# [TEXT PROVIDED]
Who am I now? Lets explore!

When I lost my husband, who was my best friend, father to my 3 very young boys, and the one I couldn’t live without, I soon recognized that it wasn’t just the loss of my companion that shattered the ground beneath me, but the fact that this loss altered the course of my life.   This sudden evaporation of one’s life direction creates what is known as duality.  Who I was before my loss, who I am now knee deep in the depths of uncertainty and pain, and who I have yet to become, somewhere down this unknown path.When we lose the person closest to us, our identity can become clouded by the pain of our loss.  This is in part is due to the fact that our BIG loss, comes with a million little losses that completely changes the fabric of our life.  The Life Reentry community refers to these particular losses as invisible losses. Losses that deeply affect our lives but the rest of the world doesn’t see, understand, or know exists.  It’s all the little losses coupled with the big one that leaves us not knowing who we are in this world anymore.  This state of mind can be excruciating and exhausting to reckon with. So exhausting in fact, that we as survivors chose to sometimes ignore it, in order to survive.

# [MATERIAL]

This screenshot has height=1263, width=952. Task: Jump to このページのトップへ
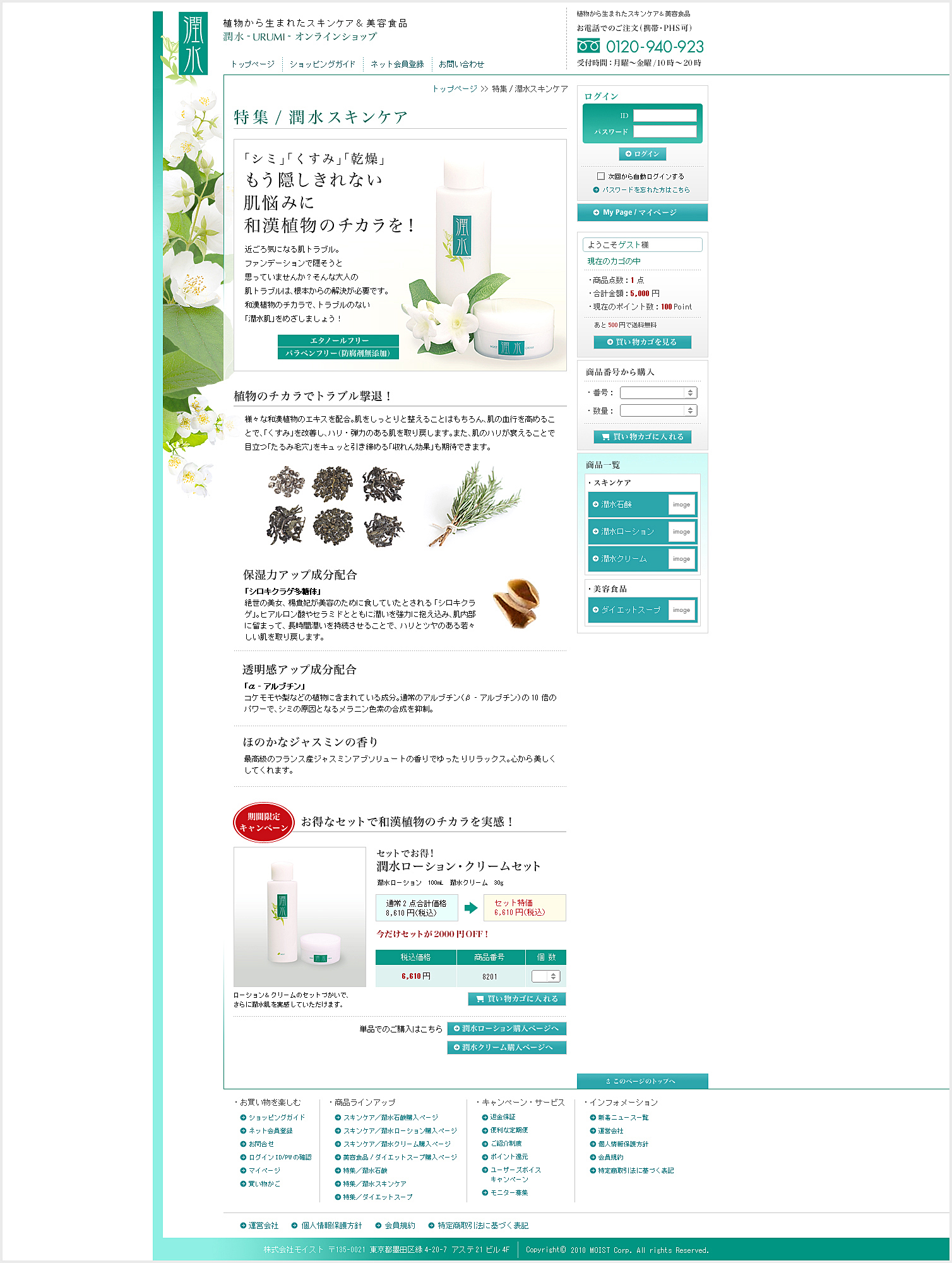(642, 1081)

# [WHAT YOU ARE ASKED TO DO]
Resume the piece on identity after losing a husband, starting right after its last sentence. The listing has no connection to the piece on identity after losing a husband.

# [ANSWER FOR THE TASK]
There comes a point during the grieving process in which we start to finally realize we don’t actually know who we are anymore.  That actual realization can be just as crippling and can create waves of grief as you try to remember the last time you felt like yourself.  It’s usually associated with the last time your loved one was alive. But here is a hard truth, as much as we’d like to deny it our identity does not depend on anyone but ourselves being alive, here and now.  You are you, you didn’t go anywhere, you’ve just been forced to change the routines and person to person connections you’ve been comfortable with and reliant on, all at once. If you are in the grips of fresh mourning, this blog is not for you.  Not yet. But if you are at a place where you are wondering who you are, I invite you to ponder the idea that it is possible to regain a sense of identity through the act of self-exploration.

I’m going to give you a small opportunity to explore various parts of you, to examine, re-define, and reclaim a part of your identity.  Maybe even create a new one based on the tidbits you discover. Maybe you no longer like doing what you used to do, eating what you used to eat, wearing what you used to wear, or any number of things.  

With a bit of self-exploration, you can very gently get back on some solid ground, on your own terms.   One thing I need to note is this is all about who YOU are, separate from your loss.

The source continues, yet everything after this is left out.